## STORED ROWS
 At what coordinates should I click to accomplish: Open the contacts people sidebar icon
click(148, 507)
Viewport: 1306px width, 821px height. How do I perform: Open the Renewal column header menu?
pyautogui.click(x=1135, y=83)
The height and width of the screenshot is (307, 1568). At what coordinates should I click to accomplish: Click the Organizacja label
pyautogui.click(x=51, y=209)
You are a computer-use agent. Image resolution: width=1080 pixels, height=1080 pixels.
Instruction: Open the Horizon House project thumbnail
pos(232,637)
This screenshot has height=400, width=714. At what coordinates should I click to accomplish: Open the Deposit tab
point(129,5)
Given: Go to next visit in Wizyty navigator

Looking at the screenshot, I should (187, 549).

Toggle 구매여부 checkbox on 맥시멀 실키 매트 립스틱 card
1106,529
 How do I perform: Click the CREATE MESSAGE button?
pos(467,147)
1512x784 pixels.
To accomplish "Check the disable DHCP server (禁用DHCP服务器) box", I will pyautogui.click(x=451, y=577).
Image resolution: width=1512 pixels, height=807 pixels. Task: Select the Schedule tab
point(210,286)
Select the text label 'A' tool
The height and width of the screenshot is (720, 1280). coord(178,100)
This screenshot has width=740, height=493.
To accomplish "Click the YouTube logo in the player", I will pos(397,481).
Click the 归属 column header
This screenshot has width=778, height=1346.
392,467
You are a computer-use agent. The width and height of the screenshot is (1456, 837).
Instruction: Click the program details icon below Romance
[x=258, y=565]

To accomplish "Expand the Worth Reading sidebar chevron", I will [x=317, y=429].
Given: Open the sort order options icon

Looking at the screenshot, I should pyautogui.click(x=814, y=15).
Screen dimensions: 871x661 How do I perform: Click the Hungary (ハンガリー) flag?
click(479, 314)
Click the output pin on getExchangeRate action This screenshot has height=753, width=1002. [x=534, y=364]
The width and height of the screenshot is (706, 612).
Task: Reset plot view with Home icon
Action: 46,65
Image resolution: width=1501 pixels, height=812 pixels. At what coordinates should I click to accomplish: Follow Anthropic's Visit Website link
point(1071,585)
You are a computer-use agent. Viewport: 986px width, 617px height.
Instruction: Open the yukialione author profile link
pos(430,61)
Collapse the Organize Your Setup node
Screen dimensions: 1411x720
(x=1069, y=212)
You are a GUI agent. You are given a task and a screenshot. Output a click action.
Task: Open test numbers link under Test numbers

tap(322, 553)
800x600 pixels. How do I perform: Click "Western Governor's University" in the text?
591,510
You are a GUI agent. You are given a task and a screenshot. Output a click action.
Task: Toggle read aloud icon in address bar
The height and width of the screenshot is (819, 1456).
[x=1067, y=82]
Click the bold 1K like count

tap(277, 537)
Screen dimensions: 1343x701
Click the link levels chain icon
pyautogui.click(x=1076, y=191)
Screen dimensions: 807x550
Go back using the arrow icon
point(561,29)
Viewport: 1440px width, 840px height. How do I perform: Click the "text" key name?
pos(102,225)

## GIVEN REQUEST
Rewrite the lines above as a numbered list, omitting every blank line.

## TASK ANSWER
1.  At what coordinates should I click to accomplish: Open the contacts people sidebar icon
2. click(148, 507)
3. Viewport: 1306px width, 821px height. How do I perform: Open the Renewal column header menu?
4. pyautogui.click(x=1135, y=83)
5. The height and width of the screenshot is (307, 1568). At what coordinates should I click to accomplish: Click the Organizacja label
6. pyautogui.click(x=51, y=209)
7. You are a computer-use agent. Image resolution: width=1080 pixels, height=1080 pixels.
8. Instruction: Open the Horizon House project thumbnail
9. pos(232,637)
10. This screenshot has height=400, width=714. At what coordinates should I click to accomplish: Open the Deposit tab
11. point(129,5)
12. Given: Go to next visit in Wizyty navigator
13. Looking at the screenshot, I should (187, 549).
14. Toggle 구매여부 checkbox on 맥시멀 실키 매트 립스틱 card
15. 1106,529
16.  How do I perform: Click the CREATE MESSAGE button?
17. pos(467,147)
18. 1512x784 pixels.
19. To accomplish "Check the disable DHCP server (禁用DHCP服务器) box", I will pyautogui.click(x=451, y=577).
20. Image resolution: width=1512 pixels, height=807 pixels. Task: Select the Schedule tab
21. point(210,286)
22. Select the text label 'A' tool
23. The height and width of the screenshot is (720, 1280). coord(178,100)
24. This screenshot has width=740, height=493.
25. To accomplish "Click the YouTube logo in the player", I will pos(397,481).
26. Click the 归属 column header
27. This screenshot has width=778, height=1346.
28. 392,467
29. You are a computer-use agent. The width and height of the screenshot is (1456, 837).
30. Instruction: Click the program details icon below Romance
31. [x=258, y=565]
32. To accomplish "Expand the Worth Reading sidebar chevron", I will [x=317, y=429].
33. Given: Open the sort order options icon
34. Looking at the screenshot, I should pyautogui.click(x=814, y=15).
35. Screen dimensions: 871x661 How do I perform: Click the Hungary (ハンガリー) flag?
36. click(479, 314)
37. Click the output pin on getExchangeRate action This screenshot has height=753, width=1002. [x=534, y=364]
38. The width and height of the screenshot is (706, 612).
39. Task: Reset plot view with Home icon
40. Action: 46,65
41. Image resolution: width=1501 pixels, height=812 pixels. At what coordinates should I click to accomplish: Follow Anthropic's Visit Website link
42. point(1071,585)
43. You are a computer-use agent. Viewport: 986px width, 617px height.
44. Instruction: Open the yukialione author profile link
45. pos(430,61)
46. Collapse the Organize Your Setup node
47. Screen dimensions: 1411x720
48. (x=1069, y=212)
49. You are a GUI agent. You are given a task and a screenshot. Output a click action.
50. Task: Open test numbers link under Test numbers
51. tap(322, 553)
52. 800x600 pixels. How do I perform: Click "Western Governor's University" in the text?
53. 591,510
54. You are a GUI agent. You are given a task and a screenshot. Output a click action.
55. Task: Toggle read aloud icon in address bar
56. The height and width of the screenshot is (819, 1456).
57. [x=1067, y=82]
58. Click the bold 1K like count
59. tap(277, 537)
60. Screen dimensions: 1343x701
61. Click the link levels chain icon
62. pyautogui.click(x=1076, y=191)
63. Screen dimensions: 807x550
64. Go back using the arrow icon
65. point(561,29)
66. Viewport: 1440px width, 840px height. How do I perform: Click the "text" key name?
67. pos(102,225)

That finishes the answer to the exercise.